__SOURCE EXTRACT__

┄┄┄┄┄┄┄┄┄┄┄┄┄┄┄┄┄┄┄┄

The M&S website says:

“Offer some shelter this Christmas

Twelve years with Shelter
We’ve been working in partnership with housing and homelessness charity Shelter for more than 12 years and, thanks to the generosity of our customers, we’ve raised £2.8 million through the sale* of our festive Food on the Move range of sandwiches, rolls and drinks.

Shelter’s free national helpline is open all year round to offer expert advice, support and legal aid to anyone struggling with issues related to housing and homelessness, no matter what their situation. It is manned by experts who will listen to and support people, and can help them take action or negotiate on their behalf. Just one call to Shelter can be the difference between somebody losing their home and keeping it.

How you can get involved
Five per cent of the sales from our Festive Collection for Shelter will go to help people struggling with homelessness and poor housing, so all you have to do to help is head to your nearest store and choose a festive drink, sandwich or snack. Right now, the money raised from these sales helps fund all calls answered by the Shelter helpline over Christmas.”

 



Comments

by Luke P

11:08 AM, 28th November 2017, About 4 years ago

I don't know if Crisis are any better, but I heard one of their radio appeals today and it seemed to suggest they get people off the streets into accommodation and provide food etc...what you'd expect a proper homeless charity to do. That, we'd have no objection to. At all.

Perhaps a simple letter to M&S letting them know Shelter is not, perhaps, the charity they thought (which I imagine was more along the lines of Crisis as in their radio ad).

by terry sullivan

11:13 AM, 28th November 2017, About 4 years ago

Reply to the comment left by loretta wight at 27/11/2017 - 18:09
turnover--mostly from public sector--is £40 million + and they provide no housing

by NewYorkie

11:15 AM, 28th November 2017, About 4 years ago

Well said Jamie.
I am one of those landlords who has sold up when my long-term tenant decided to move out.
The apartment wasn't bought by a first time buyer or another landlord. It went to an older couple who had downsized, bought a cottage in the country, and wanted a London pied a terre.
2 more much needed London beds gone from the PRS!
When the time is right, I will also sell up elsewhere, and enjoy 'retirement' without the hassle of using my own money to try to keep roofs over others' heads, even when they don't pay!

by David Price

11:31 AM, 28th November 2017, About 4 years ago

Reply to the comment left by Dr Rosalind Beck at 27/11/2017 - 21:28
It would be better for M&S to support The Salvation Army for they do actually provide shelter and unconditional support where needed.

┄┄┄┄┄┄┄┄┄┄┄┄┄┄┄┄┄┄┄┄

__SOURCE MATERIAL__
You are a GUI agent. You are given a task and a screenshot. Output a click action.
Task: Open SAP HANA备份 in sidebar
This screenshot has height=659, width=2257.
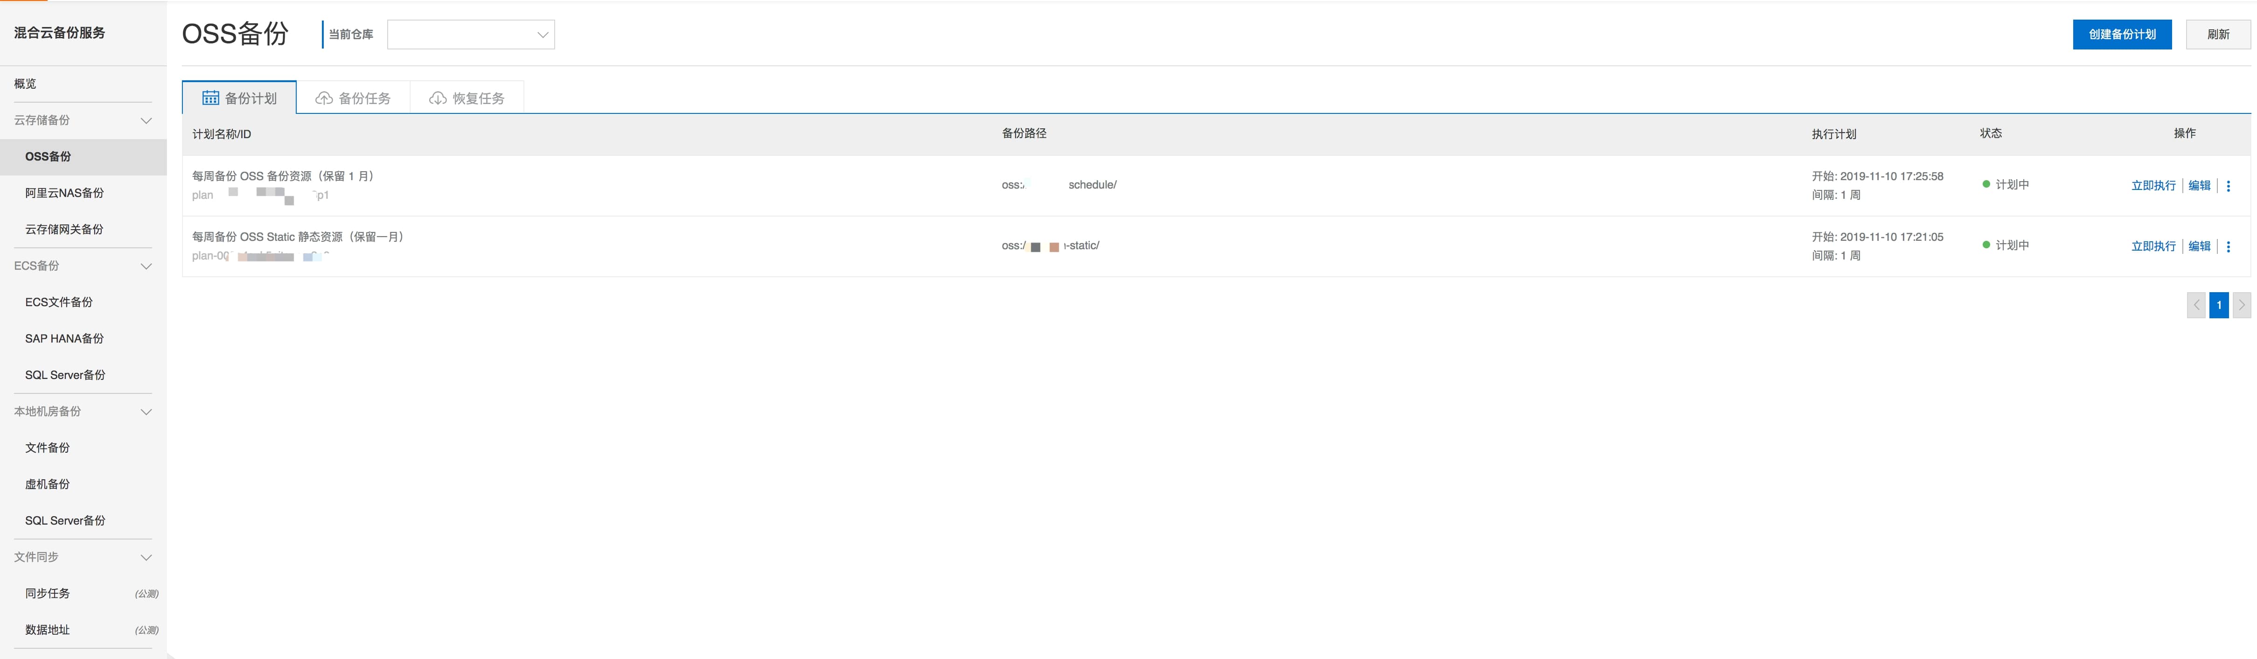[x=64, y=338]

┄┄┄┄┄┄┄┄┄┄┄┄┄┄┄┄┄┄┄┄

__JOBS__
#1 Answer these questions about the M&S Shelter page, one line each:
(a) How much has M&S raised for Shelter through sales of its festive Food on the Move range?
(b) What share of sales from the Festive Collection for Shelter goes to help people struggling with homelessness and poor housing?
(c) Which charity does David Price say M&S should support instead?
#2 Who posted the comments shown on the M&S Shelter page? Give every commenter's name.
#3 Take the M&S Shelter page further by writing what comes after its last comment.

__RESPONSES TO THE EXERCISE__
#1
(a) £2.8 million
(b) Five per cent
(c) The Salvation Army

#2
Luke P
terry sullivan
NewYorkie
David Price

#3
https://www.salvationarmy.org.uk/rough-sleeping-street-homelessness

by NewYorkie

11:43 AM, 28th November 2017, About 4 years ago

If everyone on here posted this to Facebook and any other social media they are on, it may make a splash.

by Ian Muir

11:50 AM, 28th November 2017, About 4 years ago

Reply to the comment left by Dr Rosalind Beck at 27/11/2017 - 21:28
If the public believe that Shelter is doing good, then that will suit corporations who want to be perceived as contributing to the community. Especially when it's apparent that Gvmt is influenced by them.
If you believe that the public perception is wrong then you have to find a way to inform them of the facts.
Complaining as landlords will only just elicit the response that "they would say that wouldn't they", and who will support landlord's opinions?

To break that perception by corporations and the electorate, factual statistics about how Shelter (mis)uses money (or eg their Chief Exec abuses his expenses or some other scandal that newspapers can use as an "outrage"), and the effects on PRS housing as a DIRECT result of Shelter's activities would be needed.

Anyone know a supportive journalist / newspaper prepared to take a stance in conflict with general opinion?

Anyone have statistics (and sources) to back up the negative effects of Shelter's activities?

by Dr Rosalind Beck

12:10 PM, 28th November 2017, About 4 years ago

Reply to the comment left by Ian Muir at 28/11/2017 - 11:50
The plain fact that Shelter provides no housing out of a budget of around £50 million (when I last checked) is surely enough? I also have a dossier of lies/inaccuracies/misleading statements they make on their blog. The newspapers are not interested in this subject in the main as Shelter seems to have a hold over the media and also Government for that matter. The only article I have ever seen casting any aspersions about them was after Grenfell when it turned out 2 of their Board members were involved in some way with the Tower.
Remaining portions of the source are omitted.